Joseph Garvey: Marijuana Incarcerations in Legalized States

The recently decided case of People v. Raybon, 11 Cal. 5th 1056 shows that even in states where the possession of marijuana is legal the courts can still find ways to charge people with possession.  It also highlights the major disparity forming between state laws and federal laws concerning the legalization of marijuana.


The issue in this case is whether a possession of marijuana charge that someone has already been convicted of can still be enforced, despite statute stating that those held on possession charges be released, if the possession occurs in a state correctional facility.


The court held that possession of a controlled substance in a state correctional facility is a felony and those convicted cannot be released until they have served their time.
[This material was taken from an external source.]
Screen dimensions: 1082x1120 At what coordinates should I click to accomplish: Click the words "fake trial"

For this case, the court looked very closely at Proposition 64, the Control, Regulate and Tax Adult Use of Marijuana Act, which legalized the possession of less than one ounce of marijuana for almost any adult.  Proposition 64 also added remedial provisions for persons convicted of a cannabis related crime “who would not have been guilty of an offense, or who would have been guilty of a lesser offense under the Act.1

However, the act had several exceptions.  One of these exceptions was that the Act does not amend or affect “laws pertaining to smoking or ingesting cannabis or cannabis products on the grounds of, or within, any facility or institution under the jurisdiction of the Department of Corrections and Rehabilitation.2

The defendants in this case argued that because the exception only refers to the smoking or ingesting of marijuana their possession charge should not be enforced.  The court stated that Section 11362.45(d) is most reasonably construed as encompassing laws that prohibit the possession of cannabis in prison.

The court then looked at the Penal Code which makes it a felony to possess a controlled substance in a state correctional facility.The court held that since the exception could be so far extended to include possession, then the exception would apply, and the defendant will still have to serve his sentence for his felony conviction for possession of a controlled substance in a state correctional facility.
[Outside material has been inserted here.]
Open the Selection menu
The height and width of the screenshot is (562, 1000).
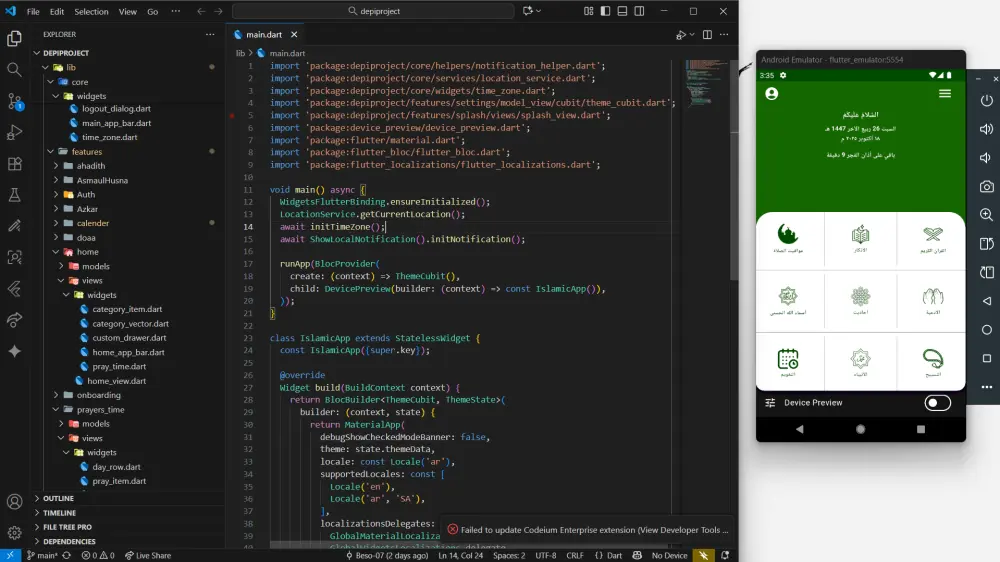(91, 12)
The court was very clear in their holding stating that Proposition 64 did not invalidate convictions for possessing cannabis while in prison.  Therefore, possession of cannabis in a state prison will still be charged as a felony, even if that possession would not be illegal outside of the prison.


  1. The court has made it clear that due to cannabis still being a schedule-1 narcotic federally the possession of it in a state correctional facility will still be charged as a felony offense.
  2. This is especially noteworthy because while cannabis is not considered a controlled substance or a schedule-1 narcotic in the state of California at this time, defendants can still be charged with possession of a controlled substance due to the federal legislation on the matter at this time.  This really highlights the major disparity that is forming between state legislatures and federal and the issues that will arise for the general public.
  3. It can now be very confusing for the average consumer of cannabis in California and other states that have legalized with similar exceptions in their statutes.  One that is in possession of cannabis legally may now wander into federal jurisdiction, either by entering a federal building or a state prison, and find that their possession is now a federal offense.

Joseph Garvey
New York Law School

Joseph Garvey is a first-year law student at New York Law School with a background in the cultivation of cannabis.